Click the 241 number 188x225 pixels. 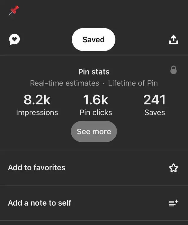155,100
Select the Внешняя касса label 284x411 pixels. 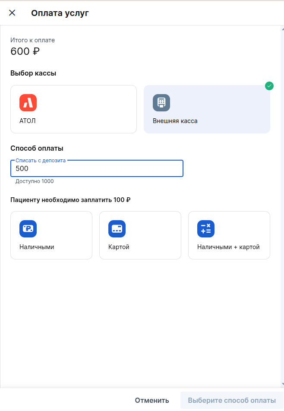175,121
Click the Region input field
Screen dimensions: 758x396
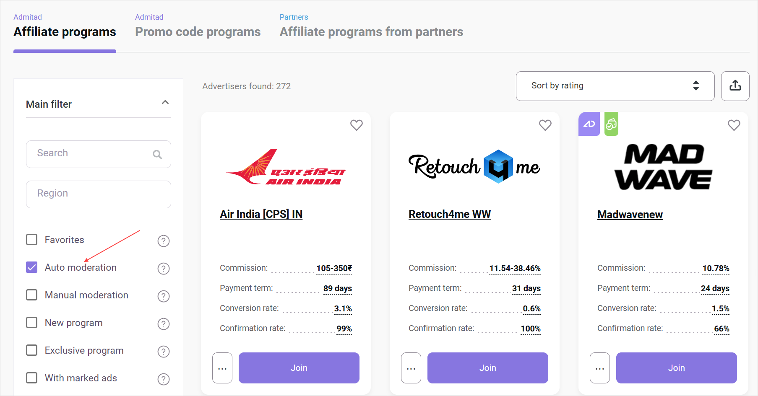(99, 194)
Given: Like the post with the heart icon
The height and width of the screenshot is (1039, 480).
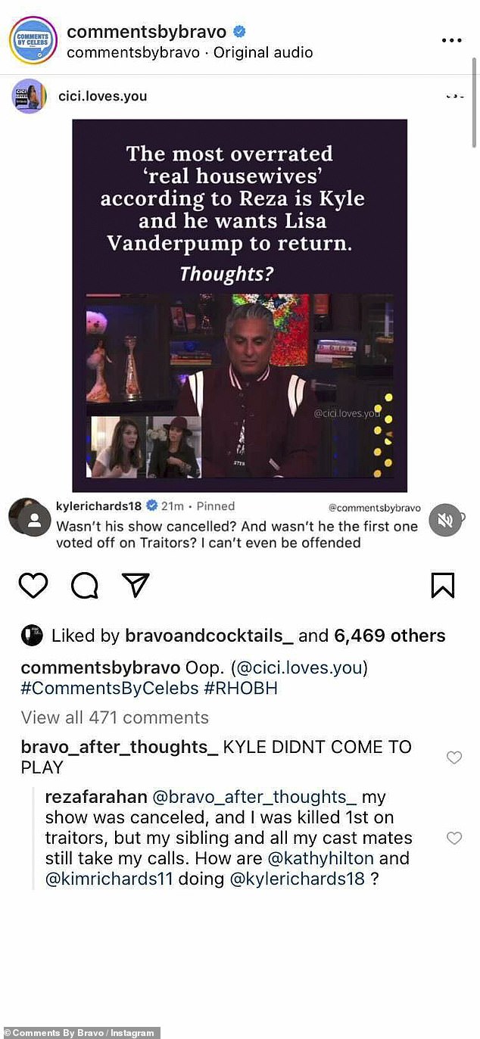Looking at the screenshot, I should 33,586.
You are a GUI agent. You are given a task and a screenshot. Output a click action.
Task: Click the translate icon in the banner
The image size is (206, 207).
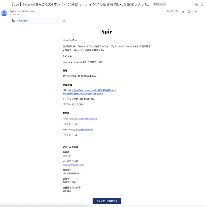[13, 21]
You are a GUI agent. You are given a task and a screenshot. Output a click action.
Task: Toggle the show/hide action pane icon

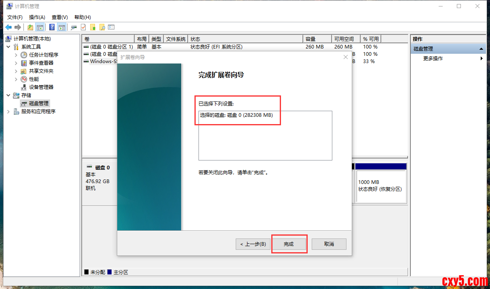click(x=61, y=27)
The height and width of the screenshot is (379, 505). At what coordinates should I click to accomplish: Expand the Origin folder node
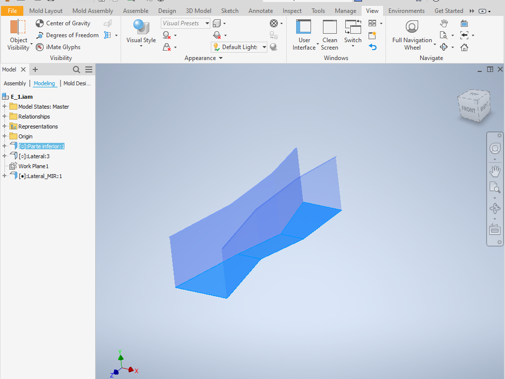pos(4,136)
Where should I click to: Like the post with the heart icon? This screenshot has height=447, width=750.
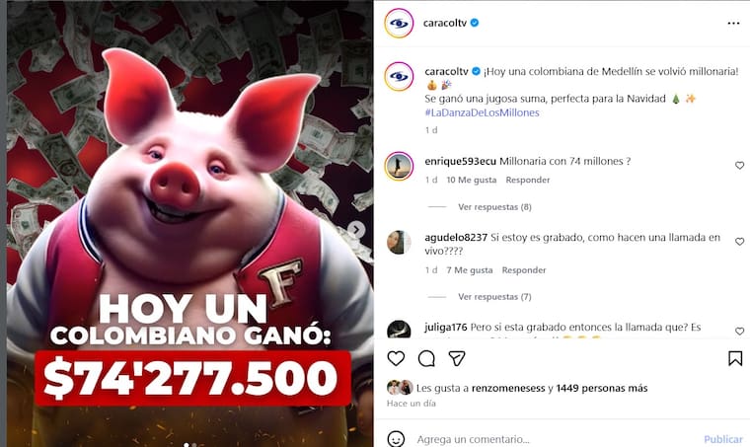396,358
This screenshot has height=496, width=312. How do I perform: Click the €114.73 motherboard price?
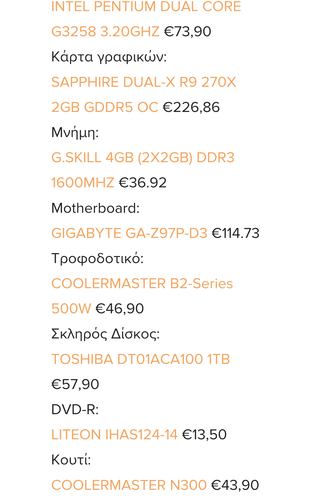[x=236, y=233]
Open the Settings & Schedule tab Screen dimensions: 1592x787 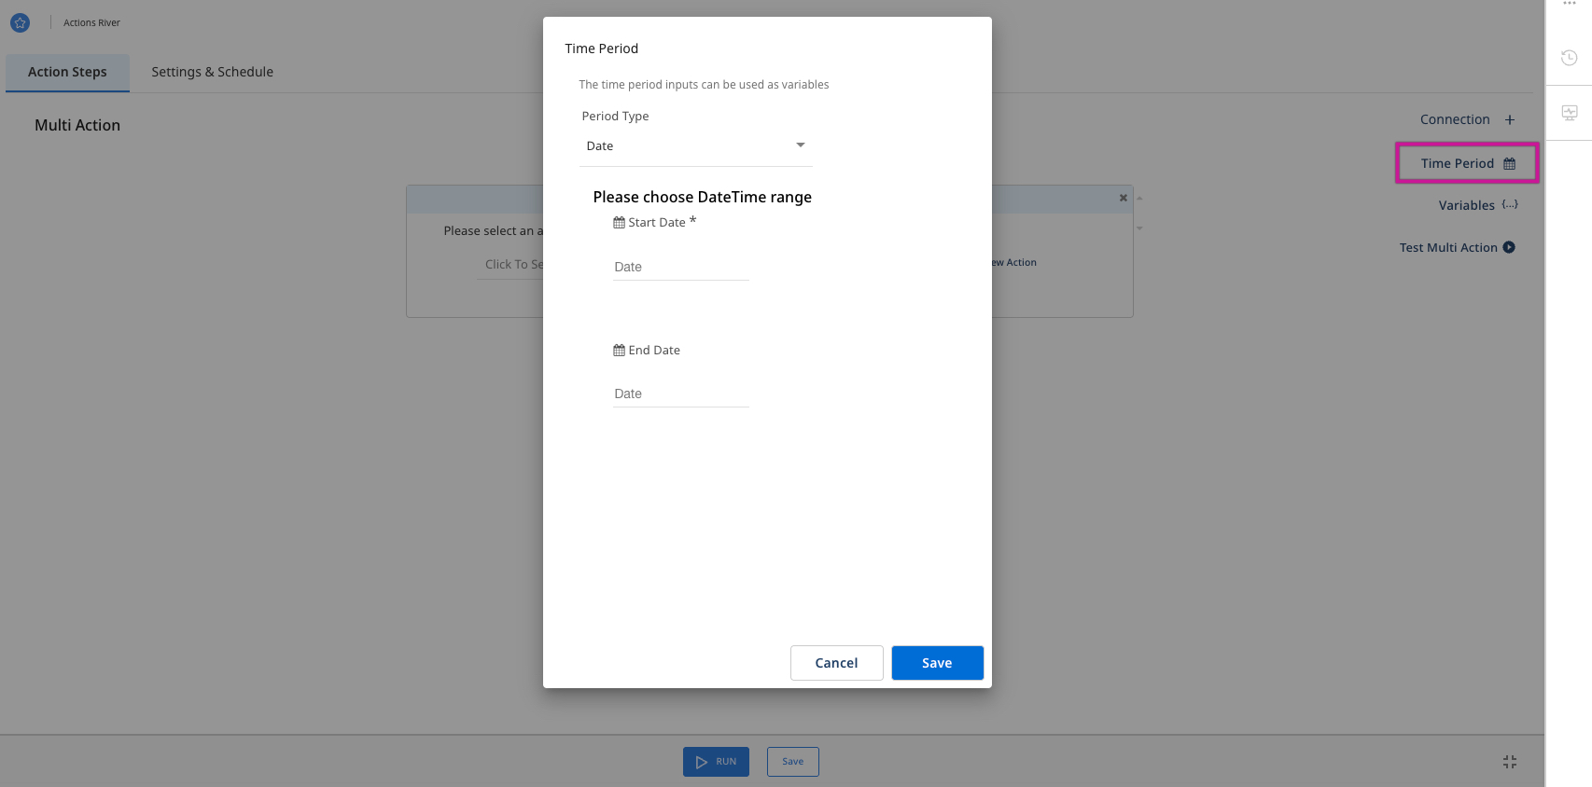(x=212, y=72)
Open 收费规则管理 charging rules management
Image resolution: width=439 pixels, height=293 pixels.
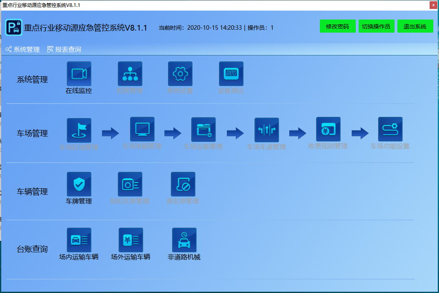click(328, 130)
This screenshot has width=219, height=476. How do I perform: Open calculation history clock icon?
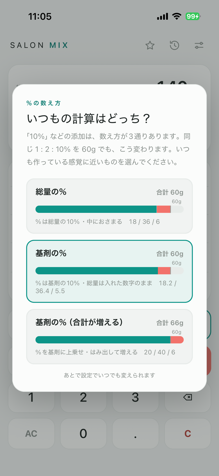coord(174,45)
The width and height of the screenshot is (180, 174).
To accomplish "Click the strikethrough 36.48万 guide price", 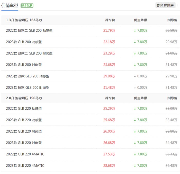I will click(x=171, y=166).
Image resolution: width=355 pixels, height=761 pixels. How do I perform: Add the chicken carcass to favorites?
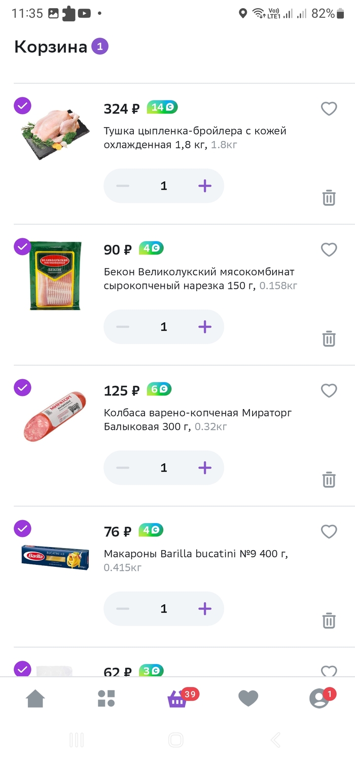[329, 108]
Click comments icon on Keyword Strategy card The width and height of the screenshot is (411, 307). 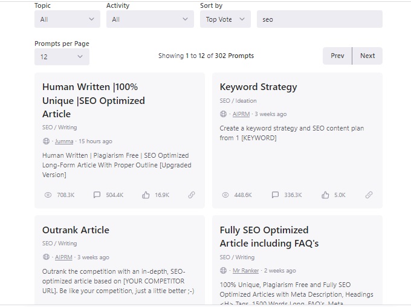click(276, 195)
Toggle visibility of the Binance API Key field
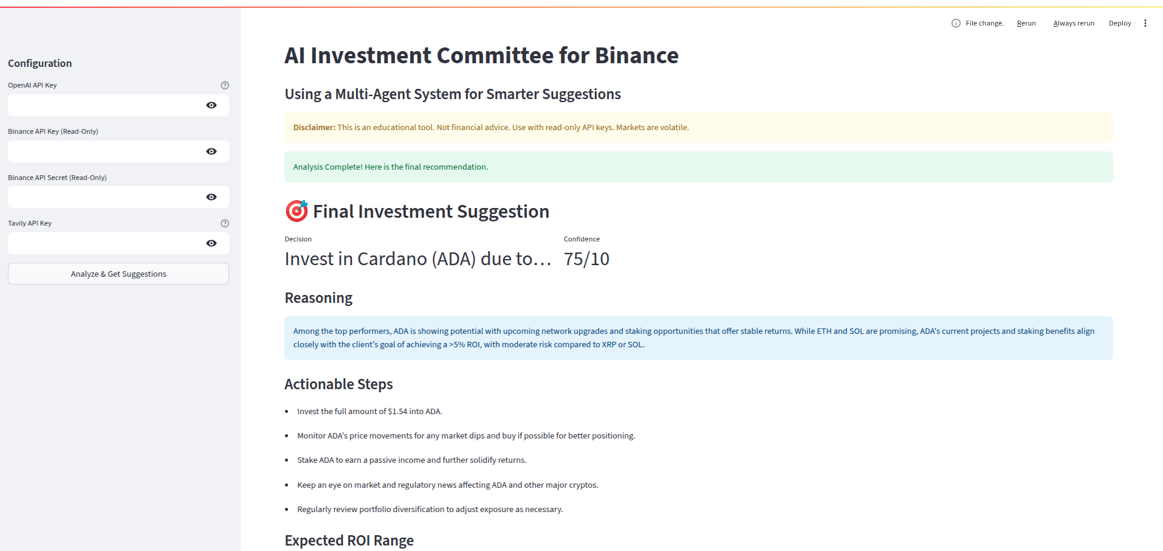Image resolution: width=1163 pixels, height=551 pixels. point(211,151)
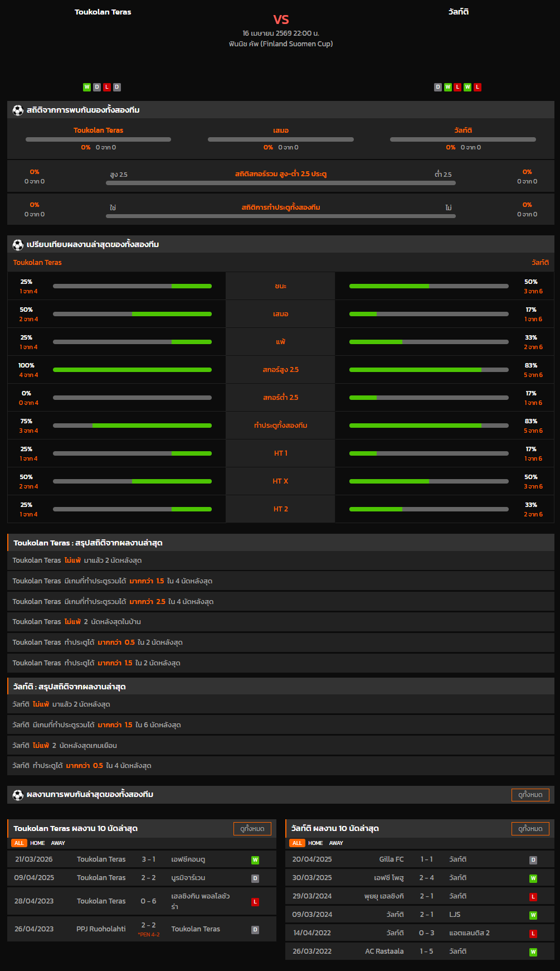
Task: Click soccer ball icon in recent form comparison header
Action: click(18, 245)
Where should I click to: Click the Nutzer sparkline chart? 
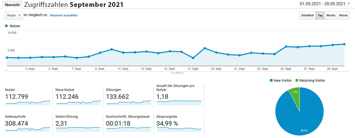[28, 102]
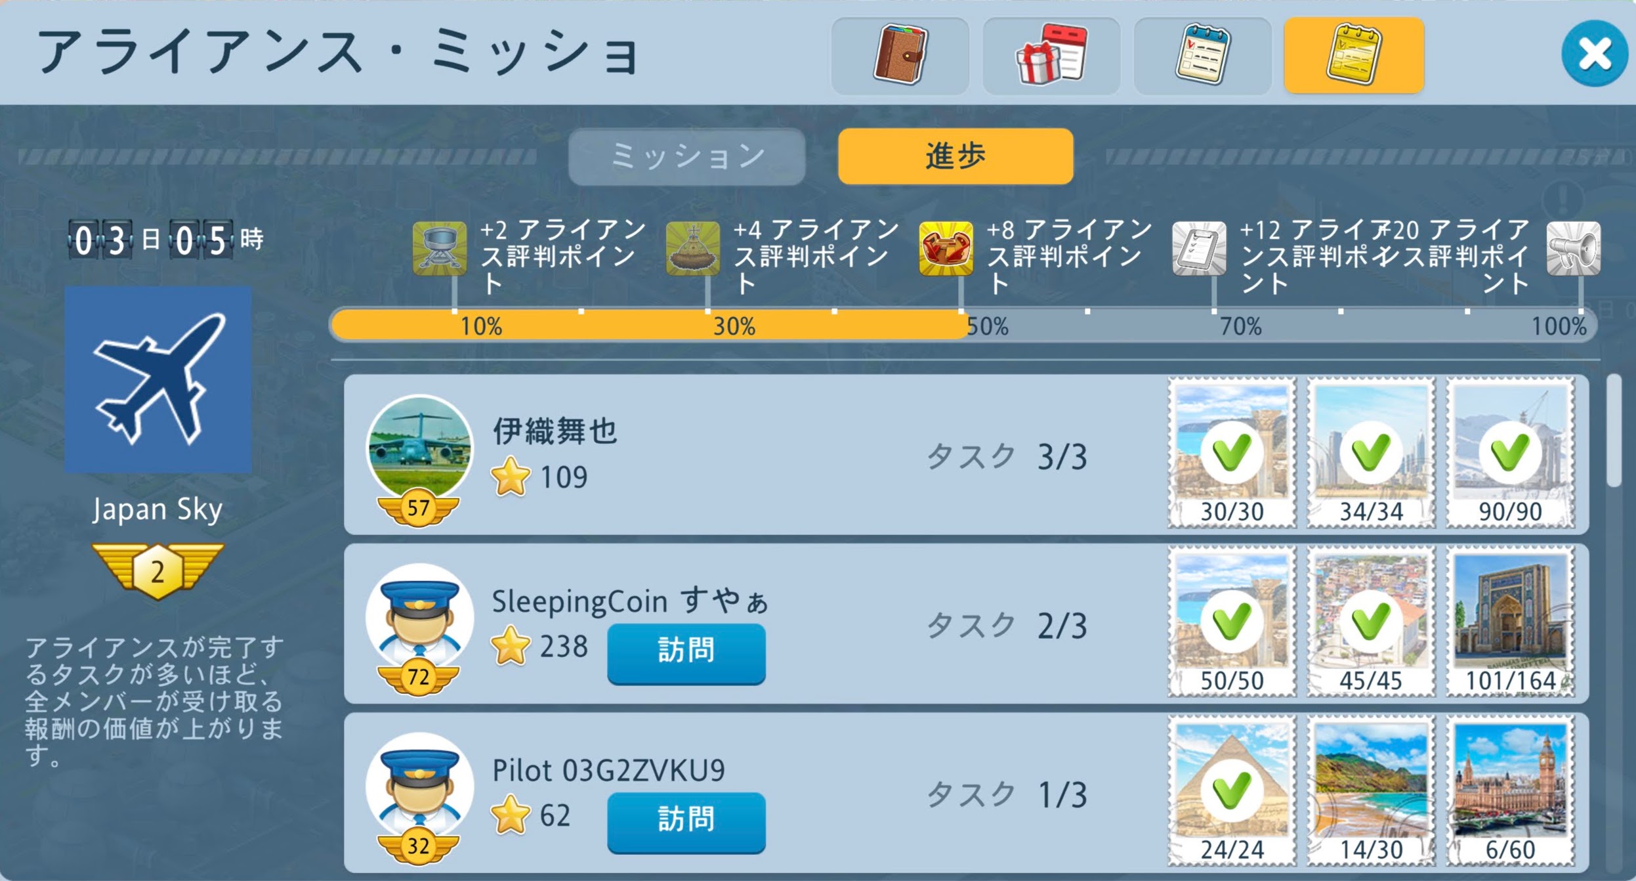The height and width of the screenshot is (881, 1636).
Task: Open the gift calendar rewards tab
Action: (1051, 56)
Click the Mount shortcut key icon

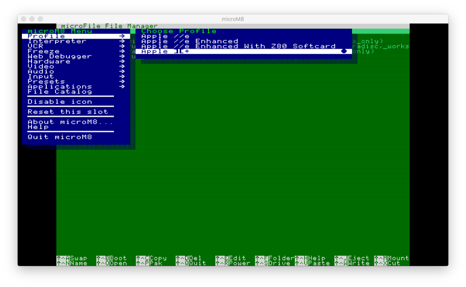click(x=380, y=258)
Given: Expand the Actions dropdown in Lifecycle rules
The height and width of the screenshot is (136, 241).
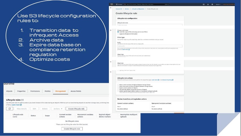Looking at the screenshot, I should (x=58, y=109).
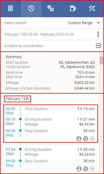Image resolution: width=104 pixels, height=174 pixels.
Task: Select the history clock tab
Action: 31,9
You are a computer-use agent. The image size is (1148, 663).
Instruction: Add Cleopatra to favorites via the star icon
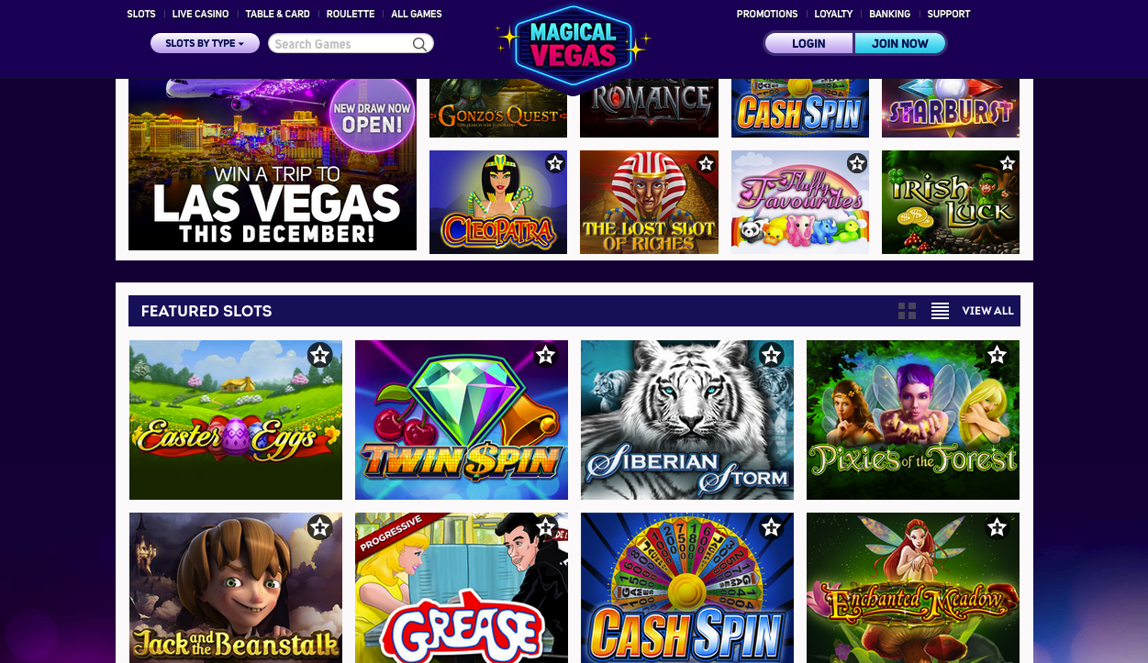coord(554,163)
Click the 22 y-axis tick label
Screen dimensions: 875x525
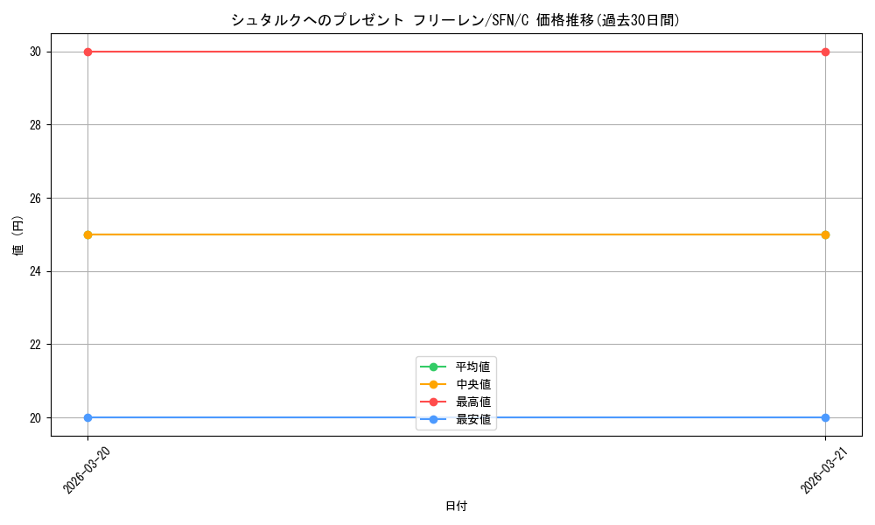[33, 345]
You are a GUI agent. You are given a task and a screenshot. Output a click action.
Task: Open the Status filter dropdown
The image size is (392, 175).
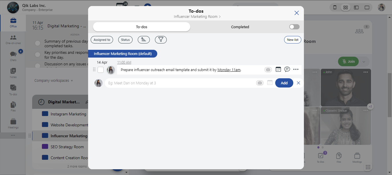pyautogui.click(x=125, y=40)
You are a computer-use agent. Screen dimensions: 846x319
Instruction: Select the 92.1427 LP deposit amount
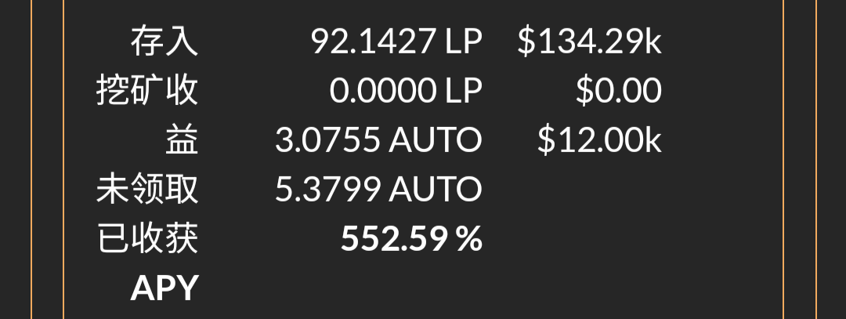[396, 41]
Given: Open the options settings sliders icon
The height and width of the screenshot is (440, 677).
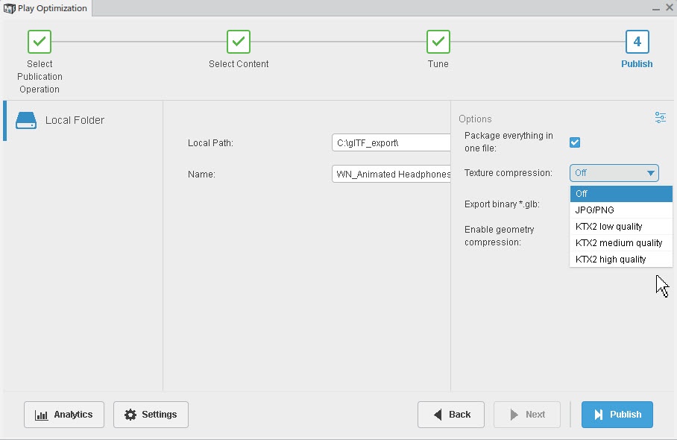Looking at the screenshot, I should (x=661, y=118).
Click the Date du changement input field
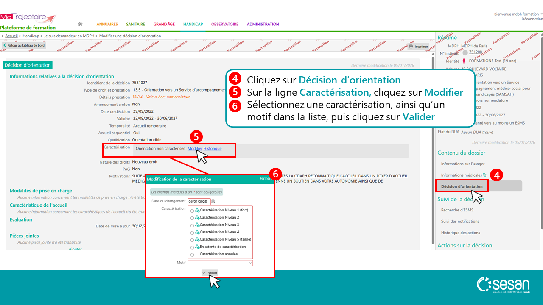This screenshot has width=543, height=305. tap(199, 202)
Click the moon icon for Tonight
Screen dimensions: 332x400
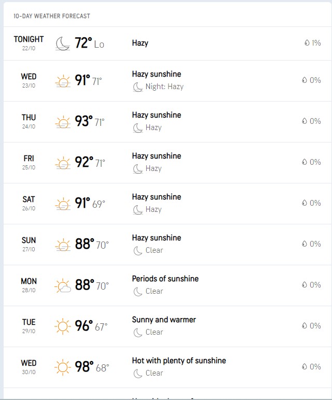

→ **Your goal**
Please give, as a bare number, how many lines in the listing above contain "dropdown".

→ **Solved exercise**
2